Last night, my remote thermometer says it got down to 26° (actually it was this morning at 6:30 that was the coldest). I’m concerned about my cherry and nectarine blossoms. Mostly, it’s the cherries that concern me, because not many of the nectarine blossoms have opened yet. I’ll keep an eye on them, but I hope that’s the last of the serious sub-freezing temps now. The next week is supposed to be better than that, but still there are several nights around freezing in the prediction.

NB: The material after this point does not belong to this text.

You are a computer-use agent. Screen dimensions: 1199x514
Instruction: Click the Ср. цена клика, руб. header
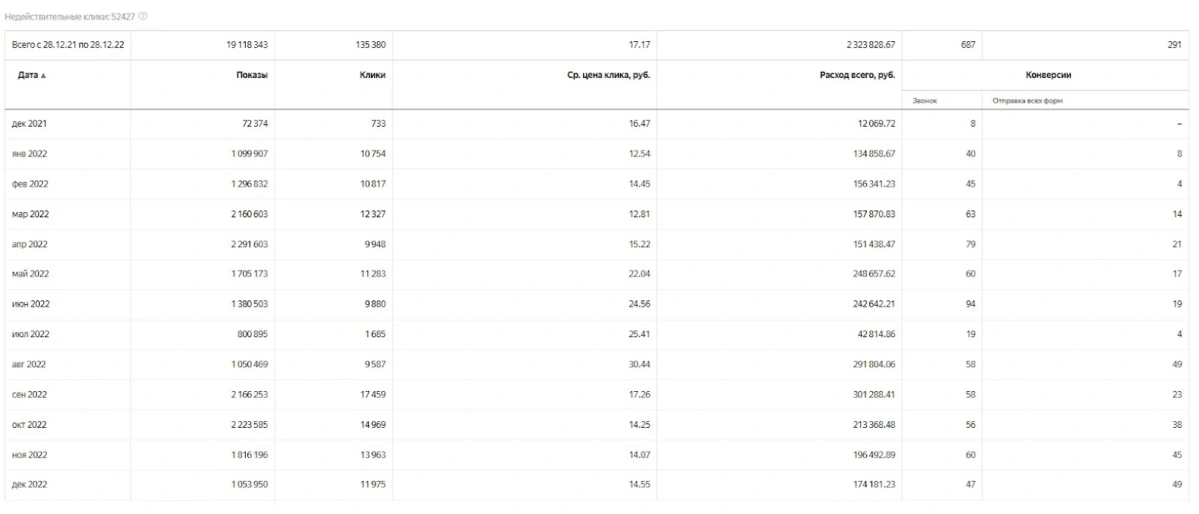(x=608, y=75)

I found some info online that describes the temperatures that will produce 10% damage and 90% damage to various types of fruit blossoms. It says sweet cherries can experience 10% loss at 28° and 90% loss at 25°. Peaches (which I assume would probaby approximate the nectarine hardiness) are damaged at 26° (10% loss) and 21° (90% loss). So, I am worried about the cherries. I do think there are plenty of unopened cherry blossoms, though, and hopefully they’ll be enough if the open ones were nipped by this.
Well, the year turned out fine for fruit — except for our apples. We harvested a good amount of cherries, and the nectarines are ripe now. The flowering plum even produced its usual crop of small plums. But the apples didn’t even flower this year — it’s not the freezing that caused it, because they didn’t even produce flowers at all. I think it’s because I waited too long in summer 2007 to thin the fruit and they spent too much energy supporting all that fruit and didn’t produce next year’s flowers.